Używanie pętli z knitrem do tworzenia wielu raportów w formacie PDF ... potrzebujesz niewielkiej pomocy, aby dostać się przez garb
Przede wszystkim muszę przyznać, że jestem bardzo nowy w knitrze i koncepcji powtarzalnej analizy, ale widzę jego potencjał w ulepszaniu mojego obecnego przepływu pracy (który obejmuje wiele wklejania kopii do dokumentów słownych).
Często muszę tworzyć wiele raportów według grupy (w tym przykładzie w szpitalu), aw każdym szpitalu może być wiele różnych oddziałów, na których raportuję wynik. Poprzednio uruchamiałem wszystkie moje wykresy i analizy w R za pomocą pętli, a następnie rozpoczęto pracę kopiowania / wklejania; jednak po przeczytaniu tego posta (Czy Sweave może produkować wiele plików PDF automatycznie?), i dało mi nadzieję, że będę w stanie pominąć wiele kroków i przejść prosto z R, aby zgłosić się przez Rnw / knitr.
Jednak po wypróbowaniu widzę, że jest coś, co nie działa (ponieważ środowisko R w Rnw nie wydaje się rozpoznawać zmiennych pętlowych, które próbuję przekazać ??).
## make my data
Hospital <- c(rep("A", 20), rep("B", 20))
Ward <- rep(c(rep("ICU", 10), rep("Medicine", 10)), 2)
Month <- rep(seq(1:10), 4)
Outcomes <- rnorm(40, 20, 5)
df <- data.frame(Hospital, Ward, Month, Outcomes)
## Here is my current work flow-- produce all plots, but export as png and cut/paste
for(hosp in unique(df$Hospital)){
subgroup <- df[ df$Hospital == hosp,]
for(ward in unique(subgroup$Ward)){
subgroup2 <- subgroup[subgroup$Ward == ward,]
savename <- paste(hosp, ward)
plot(subgroup2$Month, subgroup2$Outcomes, type="o", main=paste("Trend plot for", savename))
}
}
# followed by much copy/pasting
## Here is what I'm trying to go for using knitr
library(knitr)
for (hosp in unique(df$Hospital)){
knit("C:file.path\\testing_loops.Rnw", output=paste('report_', Hospital, '.tex', sep=""))
}
## With the following *Rnw file
## start *.Rnw Code
\documentclass[10pt]{article}
\usepackage[margin=1.15 in]{geometry}
<<loaddata, echo=FALSE, message=FALSE>>=
Hospital <- c(rep("A", 20), rep("B", 20))
Ward <- rep(c(rep("ICU", 10), rep("Medicine", 10)), 2)
Month <- rep(seq(1:10), 4)
Outcomes <- rnorm(40, 20, 5)
df <- data.frame(Hospital, Ward, Month, Outcomes)

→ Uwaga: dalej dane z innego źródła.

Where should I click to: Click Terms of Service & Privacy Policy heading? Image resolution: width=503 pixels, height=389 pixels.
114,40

subgroup <- df[ df$Hospital == hosp,]
@
\begin{document}
<<setup, echo=FALSE >>=
opts_chunk$set(fig.path = paste("test", hosp , sep=""))
@
Some infomative text about hospital \Sexpr{hosp}
<<plots, echo=FALSE >>=
for(ward in unique(subgroup$Ward)){
subgroup2 <- subgroup[subgroup$Ward == ward,]

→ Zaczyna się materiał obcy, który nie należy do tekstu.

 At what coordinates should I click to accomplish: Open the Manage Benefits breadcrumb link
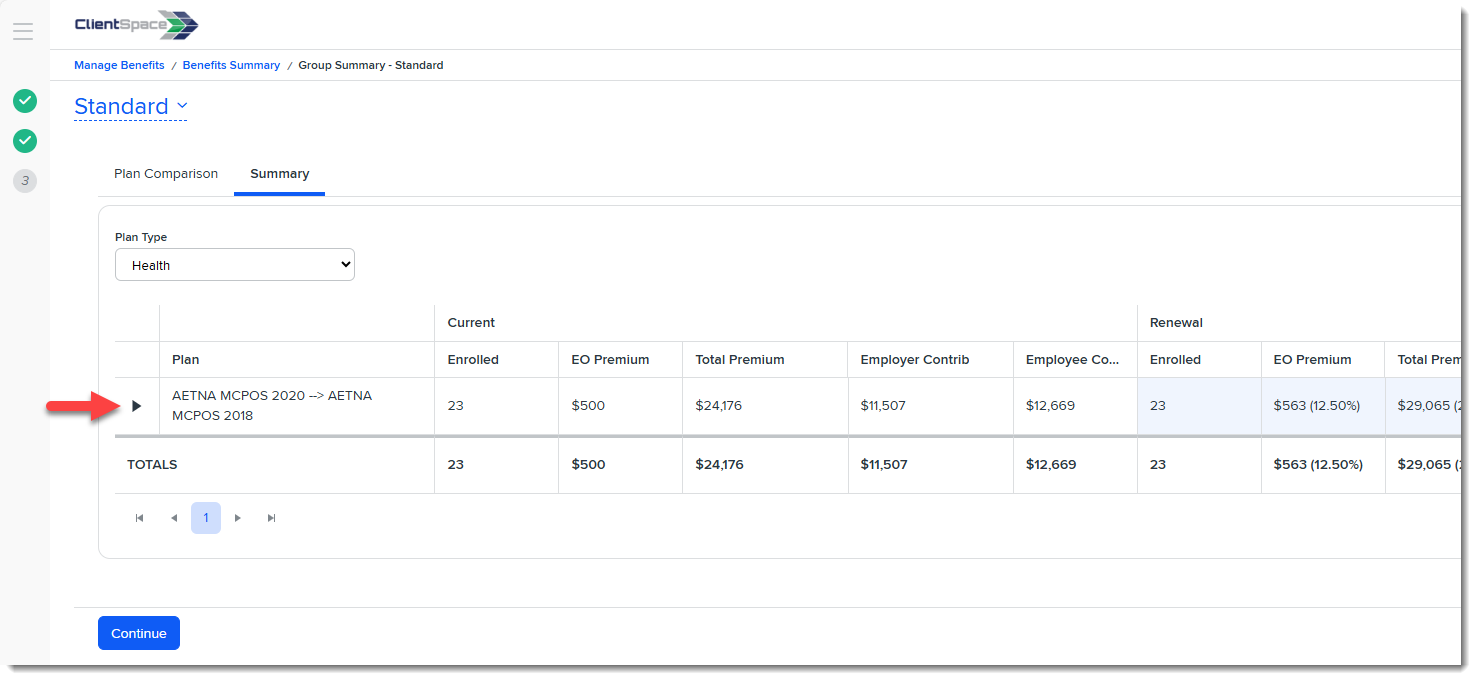coord(119,65)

# subgroup2 <- subgroup2[ order(subgroup2$Month),]
savename <- paste(hosp, ward)
plot(subgroup2$Month, subgroup2$Outcomes, type="o", main=paste("Trend plot for", savename))
}
@
\end{document}
## To be then turned into pdf with this
tools::texi2pdf("C:file.path\\report_A.tex", clean = TRUE, quiet = TRUE)
Po próbie uruchomienia fragmentu kodu knit () pojawia się ten błąd:
Error in file(con, "w") : invalid 'description' argument
A kiedy zaglądam do katalogu, w którym ma zostać utworzony plik * .tex, widzę 2 wykresy pdf ze szpitala A (brak dla B) i nie ma specyficznego dla szpitala pliku * .tex, który można połączyć w plik pdf. Z góry dziękujemy za wszelką pomoc, jaką możesz zaoferować!